Endurance training for beginners – right intensity
Especially for beginners the best way to control the intensity during the endurance training is the rate of perceived exertion. This works quite easy. Imagine an intensity scale with the levels “easy”, “medium” and “hard” (or even with interstages, like: “easy-to-medium” and “medium-to-hard”). Easy would represent an exertion noticeably above the daily exertion-level and hard the maximum exertion. According to this scale you should be able to classify your actual level of exertion easily during a training session. This might be a little difficult in the beginning. But with the time you will develop a good feeling for your own body.
During the initial period (first 15 to 20 sessions) it is recommendable to choose an intensity between easy and medium throughout the entire training. After the 5th session it is certainly reasonable to have short peaks of intensities above medium every now and then. A maximum exertion should be avoided.
Endurance training for beginners – performance evaluation
To evaluate your performance and for documentary purposes it is advisable to run ergometer-based tests periodically (every 1 to 2 months). Please don’t consider rules of thumb or charts with general indications to determine the right exertion or heart rate. Each body has its individual set of properties that in most cases does not correspond to general values. (also see heart rate calculation)

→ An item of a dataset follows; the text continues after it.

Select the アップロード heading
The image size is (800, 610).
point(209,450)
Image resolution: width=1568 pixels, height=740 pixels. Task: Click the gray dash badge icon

Endurance training for beginners – preparation and follow-up
Warm-ups and cool-downs are reasonable things to do. 10 minutes warm-up will bring the pulse up onto training level. During the cool-down the pulse is calming down. Also, the body is already regenerating actively in endurance sessions of lower intensity. It is recommendable to extend the cool-down phase for that reason.
Your clothing has to be chosen in accordance to the conditions outside. At very high (>30° Celsius) or low (<-5° Celsius) temperatures it is important to listen carefully to your body. It might be better to work out at lower intensities in such situations. The same applies if physical problems occur, such as stitch, dizziness, nausea, etc. If necessary the training session must be aborted.
It is especially important for beginners to ensure a sufficient intake of liquids (preferably water) during and after the endurance training. Possible limitation of the cardiovascular system must be medically examined in advance. Please always keep a proper breathing during exercise and avoid working out with sore muscles.